Event Surabaya

Ada Patung Buddha 8 Meter dan Buddha Tidur 6 Meter di Tunjungan Plaza 3

#SURABAYA - Ini peninggalan Buddha yang diberikan pada Indonesia dari Raja Thailand, yang dipinjamkan untuk pameran ini,” jelas Isahito.

Ada Patung Buddha 8 Meter dan Buddha Tidur 6 Meter di Tunjungan Plaza 3
monica felicitas
Persiapan di atrium Tunjungan Plaza 3 untuk arena Vesak Festival 2016 mulai Rabu (18/5/2016). 

SURYA.co.id | SURABAYA - Atrium Tunjungan Plaza 3 Surabaya akan disulap menjadi arena pameran Waisak tahunan terbesar di Jawa Timur mulai Rabu (18/5/2016).

Penyelenggara acara, Young Buddhist Association (YBA), menandainya dengan membangun patung Buddha setinggi 8 meter yang terbuat dari 1500 kardus berukuran 1 x 2 meter per kardus.

Perayaan kali ini bertajuk Vesak Festival 2016 dengan tema ”Selfless”. dan berlangsung hingga 22 Mei.

Panitia juga memasang patung Buddha tidur berukuran 6 meter di pelataran atrium.

Penggarapan patung dari kardus akan dibuka pada 18 Mei 2016 pukul 18.00 WIB, dimeriahkan penampilan para Biksu asal Butan, India dan Tibet.

Adapun tema ”Selfless” dipresentasikan melalui diorama-diorama bernuansa Buddhisme yang unik dan menarik, antara lain diorama kelahiran Pangeran Siddhartha Gautama, diorama pencapaian pencerahan Sang Buddha, diorama Sang Buddha merealisasikan kondisi tanpa siklus kematian dan kelahiran, diorama wajah Buddha, diorama enam kualitas kesempurnaan, dan diorama Aspiration Tree.

”Selfless memberikan arti bahwa manusia adalah makhluk sosial, berkaitan dengan maklhuk lain, apabila kita melakukan kebaikan pada orang lain maka disitulah makna hari raya Waisak. Dan juga memberikan kesan, hari raya Waisak menjadi milik bersama bukannya hanya seorang Buddhis,” jelas Isahito Norhatan, Ketua Koordinator Umum Vesak Festival 2016.

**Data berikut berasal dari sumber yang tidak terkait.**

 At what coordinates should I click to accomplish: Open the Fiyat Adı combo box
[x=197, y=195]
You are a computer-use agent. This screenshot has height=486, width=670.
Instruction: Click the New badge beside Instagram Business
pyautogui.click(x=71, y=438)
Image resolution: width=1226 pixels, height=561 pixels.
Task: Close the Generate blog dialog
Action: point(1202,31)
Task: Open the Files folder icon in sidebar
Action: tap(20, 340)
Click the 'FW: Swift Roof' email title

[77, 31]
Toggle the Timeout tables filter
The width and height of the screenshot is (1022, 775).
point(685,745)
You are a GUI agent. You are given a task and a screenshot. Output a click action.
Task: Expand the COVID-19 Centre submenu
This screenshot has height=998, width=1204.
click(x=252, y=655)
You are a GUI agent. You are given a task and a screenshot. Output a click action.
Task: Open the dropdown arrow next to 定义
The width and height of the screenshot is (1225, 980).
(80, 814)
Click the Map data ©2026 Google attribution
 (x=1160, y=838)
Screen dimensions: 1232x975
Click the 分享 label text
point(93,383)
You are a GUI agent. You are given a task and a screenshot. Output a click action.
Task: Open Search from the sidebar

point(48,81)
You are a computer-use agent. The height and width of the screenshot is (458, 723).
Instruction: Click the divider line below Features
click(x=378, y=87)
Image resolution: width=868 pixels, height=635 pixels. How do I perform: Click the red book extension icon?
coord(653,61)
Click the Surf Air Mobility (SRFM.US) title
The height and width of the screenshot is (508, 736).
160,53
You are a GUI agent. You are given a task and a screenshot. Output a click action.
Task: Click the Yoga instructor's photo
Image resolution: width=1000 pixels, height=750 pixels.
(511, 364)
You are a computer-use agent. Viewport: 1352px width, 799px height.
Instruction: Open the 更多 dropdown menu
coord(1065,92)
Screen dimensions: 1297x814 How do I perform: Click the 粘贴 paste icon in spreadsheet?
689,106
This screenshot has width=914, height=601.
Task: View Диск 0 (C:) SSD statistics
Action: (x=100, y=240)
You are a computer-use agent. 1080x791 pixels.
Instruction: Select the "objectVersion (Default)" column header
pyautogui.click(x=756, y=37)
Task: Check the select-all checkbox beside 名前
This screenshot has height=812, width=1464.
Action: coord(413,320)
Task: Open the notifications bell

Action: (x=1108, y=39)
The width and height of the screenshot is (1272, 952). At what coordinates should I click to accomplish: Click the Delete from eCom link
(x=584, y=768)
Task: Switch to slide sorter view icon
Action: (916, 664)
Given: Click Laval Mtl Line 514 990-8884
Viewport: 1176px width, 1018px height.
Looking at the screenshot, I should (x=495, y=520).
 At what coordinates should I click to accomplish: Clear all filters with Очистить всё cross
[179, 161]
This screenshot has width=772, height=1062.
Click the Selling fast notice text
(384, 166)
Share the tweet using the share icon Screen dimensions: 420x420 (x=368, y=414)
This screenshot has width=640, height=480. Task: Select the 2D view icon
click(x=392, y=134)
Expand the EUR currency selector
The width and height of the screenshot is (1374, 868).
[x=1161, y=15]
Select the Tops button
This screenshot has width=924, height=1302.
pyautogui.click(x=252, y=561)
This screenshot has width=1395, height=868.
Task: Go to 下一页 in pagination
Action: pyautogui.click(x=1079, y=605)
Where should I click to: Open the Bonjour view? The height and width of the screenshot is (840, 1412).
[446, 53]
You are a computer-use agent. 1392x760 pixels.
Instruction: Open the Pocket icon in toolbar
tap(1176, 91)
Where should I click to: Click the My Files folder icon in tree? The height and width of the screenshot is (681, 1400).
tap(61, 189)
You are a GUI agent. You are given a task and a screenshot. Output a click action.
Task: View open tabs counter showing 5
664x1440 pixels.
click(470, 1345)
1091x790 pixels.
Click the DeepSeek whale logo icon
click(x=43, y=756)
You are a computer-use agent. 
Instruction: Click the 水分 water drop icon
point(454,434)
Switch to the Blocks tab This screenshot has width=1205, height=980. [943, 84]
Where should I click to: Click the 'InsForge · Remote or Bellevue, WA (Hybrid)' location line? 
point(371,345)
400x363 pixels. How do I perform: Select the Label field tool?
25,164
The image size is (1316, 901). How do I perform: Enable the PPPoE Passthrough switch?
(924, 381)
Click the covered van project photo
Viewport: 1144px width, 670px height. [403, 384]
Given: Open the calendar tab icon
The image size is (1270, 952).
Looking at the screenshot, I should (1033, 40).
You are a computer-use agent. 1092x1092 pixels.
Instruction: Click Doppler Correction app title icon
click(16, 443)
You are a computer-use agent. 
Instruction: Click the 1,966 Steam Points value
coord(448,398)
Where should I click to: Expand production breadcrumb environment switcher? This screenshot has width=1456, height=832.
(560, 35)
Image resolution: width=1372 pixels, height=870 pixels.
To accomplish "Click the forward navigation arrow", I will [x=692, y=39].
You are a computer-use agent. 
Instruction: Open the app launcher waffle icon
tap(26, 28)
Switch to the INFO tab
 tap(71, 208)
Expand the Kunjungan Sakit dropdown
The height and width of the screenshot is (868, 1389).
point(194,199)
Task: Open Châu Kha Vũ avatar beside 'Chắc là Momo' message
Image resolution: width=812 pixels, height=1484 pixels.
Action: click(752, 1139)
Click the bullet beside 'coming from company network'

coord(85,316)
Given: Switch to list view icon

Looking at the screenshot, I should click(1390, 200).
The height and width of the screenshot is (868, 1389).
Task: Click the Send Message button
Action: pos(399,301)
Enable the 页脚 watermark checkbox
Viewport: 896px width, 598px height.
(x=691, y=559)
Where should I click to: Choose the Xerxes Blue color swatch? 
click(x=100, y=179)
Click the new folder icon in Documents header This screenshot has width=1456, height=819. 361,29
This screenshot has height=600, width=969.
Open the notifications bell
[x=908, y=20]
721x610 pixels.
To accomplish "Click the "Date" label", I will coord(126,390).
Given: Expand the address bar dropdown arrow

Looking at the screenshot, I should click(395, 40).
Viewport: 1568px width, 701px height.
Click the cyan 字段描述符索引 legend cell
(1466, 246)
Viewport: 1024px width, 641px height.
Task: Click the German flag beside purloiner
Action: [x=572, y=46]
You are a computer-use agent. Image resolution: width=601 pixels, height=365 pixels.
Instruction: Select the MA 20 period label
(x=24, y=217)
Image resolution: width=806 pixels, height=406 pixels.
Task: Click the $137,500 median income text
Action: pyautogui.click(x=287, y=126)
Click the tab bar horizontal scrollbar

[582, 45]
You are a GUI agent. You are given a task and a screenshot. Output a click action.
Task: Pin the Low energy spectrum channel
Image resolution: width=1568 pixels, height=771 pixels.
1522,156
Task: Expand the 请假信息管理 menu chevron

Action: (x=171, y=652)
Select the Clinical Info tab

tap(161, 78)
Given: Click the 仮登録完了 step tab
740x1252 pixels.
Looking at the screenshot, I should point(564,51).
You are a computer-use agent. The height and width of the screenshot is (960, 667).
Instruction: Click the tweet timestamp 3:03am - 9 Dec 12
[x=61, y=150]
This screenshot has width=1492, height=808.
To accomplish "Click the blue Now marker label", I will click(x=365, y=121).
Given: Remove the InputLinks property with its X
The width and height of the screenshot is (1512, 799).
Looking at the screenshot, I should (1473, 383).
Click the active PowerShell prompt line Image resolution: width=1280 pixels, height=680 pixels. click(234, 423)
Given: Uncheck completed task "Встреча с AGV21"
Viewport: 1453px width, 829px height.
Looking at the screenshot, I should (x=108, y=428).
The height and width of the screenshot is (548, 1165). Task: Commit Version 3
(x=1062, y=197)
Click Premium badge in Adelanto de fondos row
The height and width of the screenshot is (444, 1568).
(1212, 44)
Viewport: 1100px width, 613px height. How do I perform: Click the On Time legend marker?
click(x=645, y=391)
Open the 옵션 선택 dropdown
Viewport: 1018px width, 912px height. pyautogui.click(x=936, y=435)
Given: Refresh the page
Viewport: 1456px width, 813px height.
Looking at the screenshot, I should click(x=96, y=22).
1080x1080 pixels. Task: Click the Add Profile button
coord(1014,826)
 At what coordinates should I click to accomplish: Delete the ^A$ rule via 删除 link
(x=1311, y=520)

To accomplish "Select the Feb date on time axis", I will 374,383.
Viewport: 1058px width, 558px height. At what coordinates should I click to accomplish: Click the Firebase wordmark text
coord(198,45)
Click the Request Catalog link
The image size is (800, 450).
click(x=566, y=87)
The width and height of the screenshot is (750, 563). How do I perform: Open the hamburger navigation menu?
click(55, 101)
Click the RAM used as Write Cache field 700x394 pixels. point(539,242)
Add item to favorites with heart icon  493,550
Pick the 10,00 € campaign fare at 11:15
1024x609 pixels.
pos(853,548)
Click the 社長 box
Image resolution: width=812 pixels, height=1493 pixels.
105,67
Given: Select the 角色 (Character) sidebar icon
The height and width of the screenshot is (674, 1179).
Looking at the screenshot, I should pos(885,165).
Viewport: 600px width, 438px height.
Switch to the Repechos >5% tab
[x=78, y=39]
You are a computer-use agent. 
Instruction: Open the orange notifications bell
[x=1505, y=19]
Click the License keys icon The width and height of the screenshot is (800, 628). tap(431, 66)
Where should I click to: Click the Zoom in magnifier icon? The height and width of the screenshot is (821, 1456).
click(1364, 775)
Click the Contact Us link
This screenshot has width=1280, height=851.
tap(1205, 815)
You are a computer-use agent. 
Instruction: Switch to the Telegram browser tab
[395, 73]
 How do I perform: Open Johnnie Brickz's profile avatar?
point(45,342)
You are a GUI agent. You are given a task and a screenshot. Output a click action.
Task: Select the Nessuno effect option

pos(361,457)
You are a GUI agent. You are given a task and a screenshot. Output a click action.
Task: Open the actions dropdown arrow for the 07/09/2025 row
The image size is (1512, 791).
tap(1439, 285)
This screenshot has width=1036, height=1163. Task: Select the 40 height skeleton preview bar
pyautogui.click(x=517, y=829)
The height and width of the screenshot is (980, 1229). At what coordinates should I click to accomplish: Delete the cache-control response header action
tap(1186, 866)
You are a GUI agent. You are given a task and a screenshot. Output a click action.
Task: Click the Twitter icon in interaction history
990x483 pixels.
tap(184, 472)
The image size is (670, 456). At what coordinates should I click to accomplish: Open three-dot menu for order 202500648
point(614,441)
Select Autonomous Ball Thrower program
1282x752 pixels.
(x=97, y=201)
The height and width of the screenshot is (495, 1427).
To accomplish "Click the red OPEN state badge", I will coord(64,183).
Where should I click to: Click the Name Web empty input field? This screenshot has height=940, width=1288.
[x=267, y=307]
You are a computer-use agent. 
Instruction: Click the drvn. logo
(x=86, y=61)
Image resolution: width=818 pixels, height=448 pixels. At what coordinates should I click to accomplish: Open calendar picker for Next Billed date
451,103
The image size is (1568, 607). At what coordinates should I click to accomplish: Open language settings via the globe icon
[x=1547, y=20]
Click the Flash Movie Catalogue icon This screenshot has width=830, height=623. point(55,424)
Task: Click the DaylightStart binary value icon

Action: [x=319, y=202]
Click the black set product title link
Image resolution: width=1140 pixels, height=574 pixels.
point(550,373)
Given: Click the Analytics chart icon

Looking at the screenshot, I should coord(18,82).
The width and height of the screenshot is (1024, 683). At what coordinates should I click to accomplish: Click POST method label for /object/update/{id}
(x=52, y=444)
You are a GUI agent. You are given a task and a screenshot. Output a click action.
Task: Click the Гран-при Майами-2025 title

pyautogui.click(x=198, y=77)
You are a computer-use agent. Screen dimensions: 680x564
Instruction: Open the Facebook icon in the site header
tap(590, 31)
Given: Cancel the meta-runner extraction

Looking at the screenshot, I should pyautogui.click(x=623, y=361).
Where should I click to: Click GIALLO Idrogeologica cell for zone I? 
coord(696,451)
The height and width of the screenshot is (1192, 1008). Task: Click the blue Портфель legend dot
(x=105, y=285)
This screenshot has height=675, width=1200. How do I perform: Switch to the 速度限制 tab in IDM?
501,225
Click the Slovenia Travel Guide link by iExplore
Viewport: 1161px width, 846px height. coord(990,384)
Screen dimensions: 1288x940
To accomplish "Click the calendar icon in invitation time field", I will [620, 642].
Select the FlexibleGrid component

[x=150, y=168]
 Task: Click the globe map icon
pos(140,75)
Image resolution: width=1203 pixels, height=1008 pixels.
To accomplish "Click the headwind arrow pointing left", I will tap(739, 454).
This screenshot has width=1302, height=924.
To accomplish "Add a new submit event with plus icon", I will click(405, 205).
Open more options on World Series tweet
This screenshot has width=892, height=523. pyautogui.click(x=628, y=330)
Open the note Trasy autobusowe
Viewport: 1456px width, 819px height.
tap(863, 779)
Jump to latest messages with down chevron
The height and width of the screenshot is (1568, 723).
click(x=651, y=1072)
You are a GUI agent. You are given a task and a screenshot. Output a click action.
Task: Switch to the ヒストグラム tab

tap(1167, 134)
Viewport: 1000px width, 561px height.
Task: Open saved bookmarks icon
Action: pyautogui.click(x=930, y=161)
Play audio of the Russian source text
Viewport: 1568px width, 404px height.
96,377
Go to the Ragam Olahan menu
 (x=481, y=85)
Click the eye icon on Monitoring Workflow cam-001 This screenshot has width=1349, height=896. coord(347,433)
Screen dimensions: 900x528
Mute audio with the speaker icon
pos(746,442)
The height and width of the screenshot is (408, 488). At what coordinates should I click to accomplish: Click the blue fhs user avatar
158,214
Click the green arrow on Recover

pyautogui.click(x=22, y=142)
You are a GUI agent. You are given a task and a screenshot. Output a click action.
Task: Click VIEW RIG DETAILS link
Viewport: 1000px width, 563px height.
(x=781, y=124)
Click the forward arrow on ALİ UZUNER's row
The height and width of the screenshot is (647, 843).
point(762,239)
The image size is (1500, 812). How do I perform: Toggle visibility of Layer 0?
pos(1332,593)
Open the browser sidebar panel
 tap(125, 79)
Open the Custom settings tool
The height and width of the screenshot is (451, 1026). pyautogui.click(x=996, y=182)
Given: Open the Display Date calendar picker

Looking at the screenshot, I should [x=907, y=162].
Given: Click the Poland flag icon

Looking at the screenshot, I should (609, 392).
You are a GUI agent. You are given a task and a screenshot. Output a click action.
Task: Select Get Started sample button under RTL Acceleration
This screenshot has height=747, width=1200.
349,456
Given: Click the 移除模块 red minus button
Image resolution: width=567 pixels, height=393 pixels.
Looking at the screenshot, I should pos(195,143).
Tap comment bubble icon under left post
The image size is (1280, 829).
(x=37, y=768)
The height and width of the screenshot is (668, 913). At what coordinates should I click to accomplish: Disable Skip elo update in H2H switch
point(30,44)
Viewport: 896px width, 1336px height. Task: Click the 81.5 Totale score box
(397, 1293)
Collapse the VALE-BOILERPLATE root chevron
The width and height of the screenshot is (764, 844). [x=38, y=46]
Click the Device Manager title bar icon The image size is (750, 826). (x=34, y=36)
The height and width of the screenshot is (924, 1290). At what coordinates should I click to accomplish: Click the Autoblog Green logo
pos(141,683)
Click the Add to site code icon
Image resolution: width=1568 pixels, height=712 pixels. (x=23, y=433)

Panitia juga bekerjasama dengan PMI dan Rotary Club Surabaya untuk menggelar donor darah mulai pukul 10.00 hingga 21.30 WIB.

Pada 21 Mei pukul 19.00 WIB juga akan diselenggarakan talkshow dipandu Praseno Nugroho, praktisi hipnoterapi dan Neuro Linguistic Programming yang mengedukasi pengunjung mengenai cara mengatasi penyakit dari sudut pandang alam bawah sadar.

Ada pula acara ”Selfless Shave” yaitu gerakan sosial dengan cara mendonorkan rambut untuk meningkatkan kesadaran, menggalang dana, dan menunjukkan empati terhadap para penderita kanker.

Saat puncak acara, 22 Mei, akan didatangkan relik peninggalan Sang Buddha dan para murid-nya dari luar negeri, pengunjung juga akan dipersilakan untuk melihat dan memberikan penghormatan.

”Bisa melihat relik peninggalan hanya pada pukul 12.00 hingga 18.00 WIB, ini peninggalan Buddha yang diberikan pada Indonesia dari Raja Thailand, yang dipinjamkan untuk pameran ini,” jelas Isahito.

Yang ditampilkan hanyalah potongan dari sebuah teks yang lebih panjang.